Effect of saquinavir/ritonavir on P-glycoprotein activity in healthy volunteers using digoxin as a probe

Abstract

Background: Saquinavir and ritonavir, both human immunodeficiency virus-1 protease inhibitors, also inhibit the adenosine triphosphate-dependent efflux pump P-glycoprotein (P-gp), which is located at a variety of anatomic sites, including the human intestine. P-gp plays an important role in the absorption, distribution and elimination of numerous drugs. This study investigated the inhibitory potential of multiple administrations of ritonavir-boosted saquinavir at the target therapeutic dose of 1,000 mg saquinavir/100 mg ritonavir twice daily on the pharmacokinetics of oral digoxin, a model P-gp substrate that is predominantly excreted as unchanged drug in the urine.

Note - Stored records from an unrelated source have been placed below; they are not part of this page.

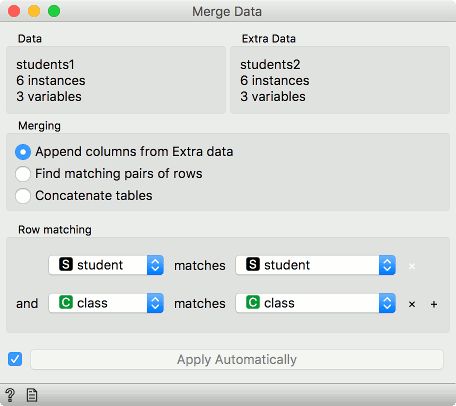Click the Apply Automatically button
Viewport: 456px width, 406px height.
click(x=237, y=359)
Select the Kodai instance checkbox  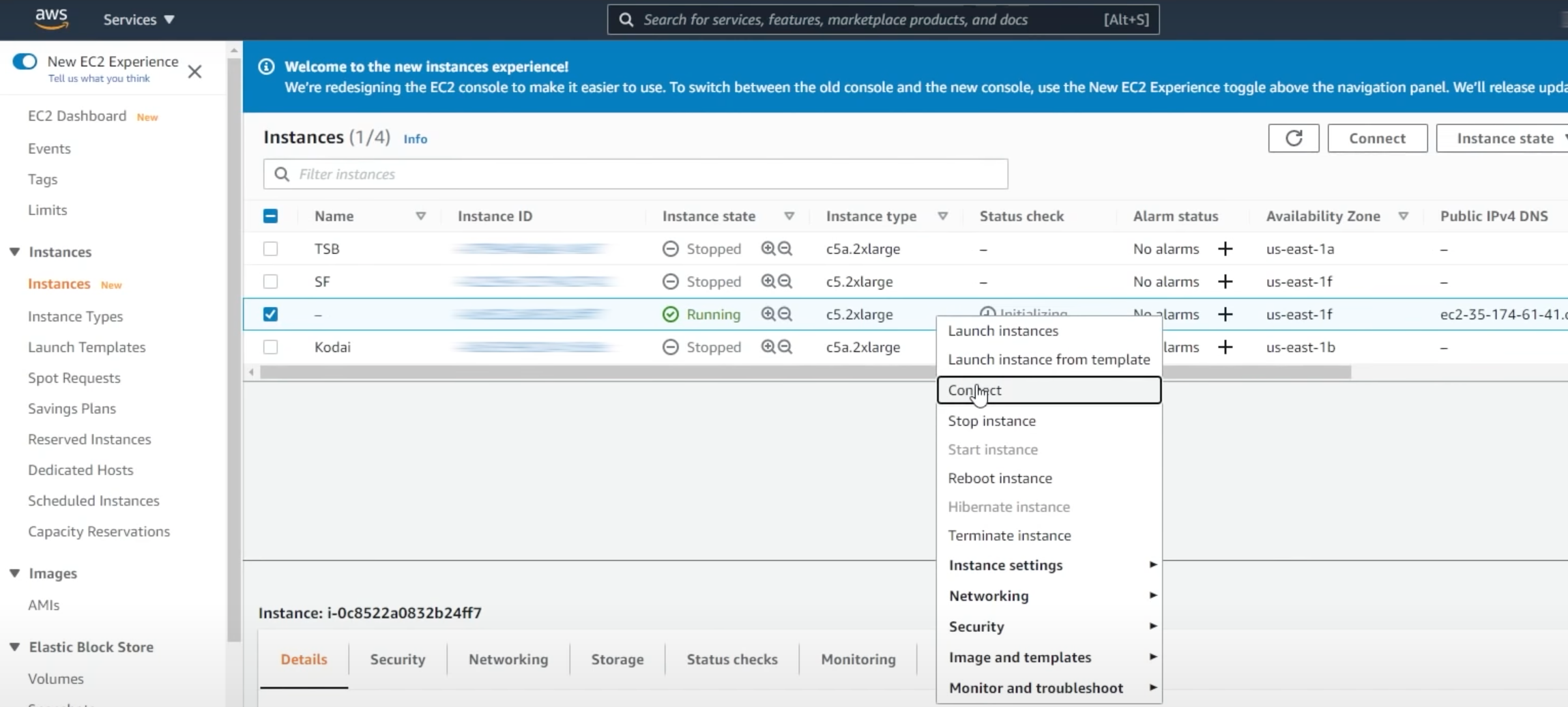270,347
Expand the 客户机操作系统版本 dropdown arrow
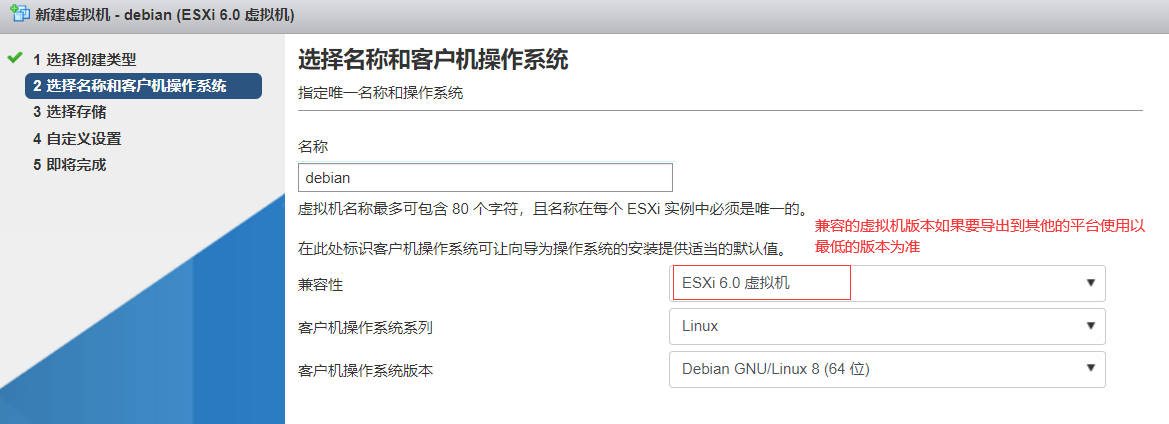 (x=1090, y=369)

Methods: In an open-label, 1-sequence, 2-period crossover study, a single digoxin dose of 0.5 mg was administered orally on Day 1. From Days 11 through 26, participants received oral administration of saquinavir/ritonavir 1,000/100 mg twice daily. A second dose of digoxin was administered on Day 24. Blood and urine sampling for pharmacokinetic analyses of digoxin was performed at scheduled time points on Days 1 - 4 and Days 24 - 27. Serial blood samples were drawn to determine plasma levels of saquinavir and ritonavir on Days 21 - 24. Adverse event reports were collected.

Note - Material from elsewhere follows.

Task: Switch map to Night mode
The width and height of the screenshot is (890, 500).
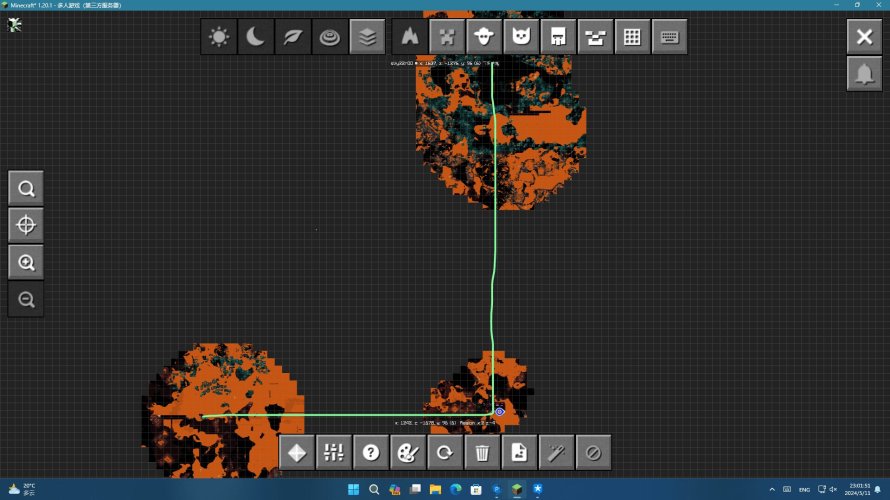Action: tap(255, 37)
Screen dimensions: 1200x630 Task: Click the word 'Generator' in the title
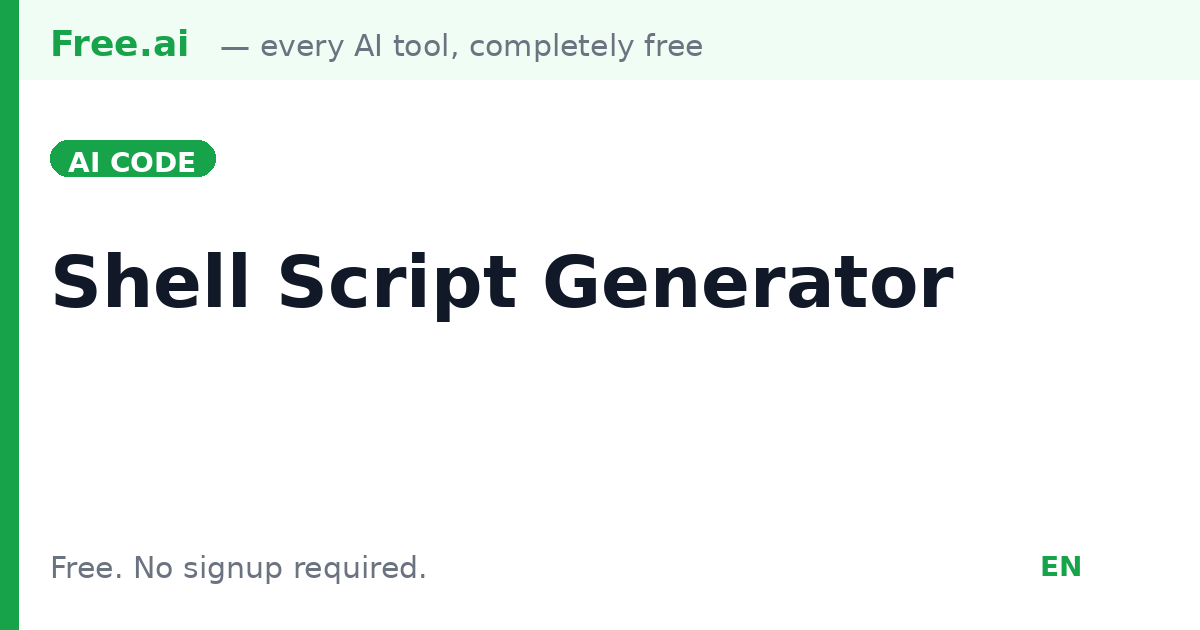pyautogui.click(x=748, y=285)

Results: Of the 17 enrolled participants (9 males and 8 females) who received at least one dose of study medication, 16 completed the study. Two weeks of pretreatment with ritonavir and saquinavir resulted in a 1.27-fold increase in digoxin Cmax (90% confidence interval (1.05 - 1.54)) and a 1.49-fold increase in AUC0-72 (90% CI (1.32 - 1.69)). Renal clearance decreased by a factor 0.88 from 111 to 97.3 ml/min while digoxin half-life increased from 37.0 to 45.3 h. The unbound fraction of digoxin was almost unaffected. The changes in digoxin renal clearance and exposure (AUC0-72) following 2 weeks of treatment with saquinavir/ritonavir were found to be more pronounced among female participants compared with males. Plasma concentrations of saquinavir/ritonavir at trough and at 4 h postdose were within the expected ranges for each gender, with female participants showing higher concentrations than male participants. All three treatments were well tolerated, with no serious adverse events noted. Despite the higher digoxin exposure among females compared to males following saquinavir/ritonavir administration, overall safety profiles were similar. On electrocardiographic readings, a trend of a longer PR interval was noted with triple combination of agents.

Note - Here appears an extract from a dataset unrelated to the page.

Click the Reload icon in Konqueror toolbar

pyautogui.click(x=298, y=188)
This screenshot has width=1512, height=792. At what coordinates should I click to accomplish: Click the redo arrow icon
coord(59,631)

Conclusions: Pretreatment with saquinavir/ritonavir 1,000/100 mg twice daily increased digoxin exposure most likely via P-gp-inhibition. Given the relatively narrow therapeutic window of digoxin, caution should be exercised when these three drugs are administered together. It is recommended to reduce digoxin doses and to monitor digoxin serum concentrations.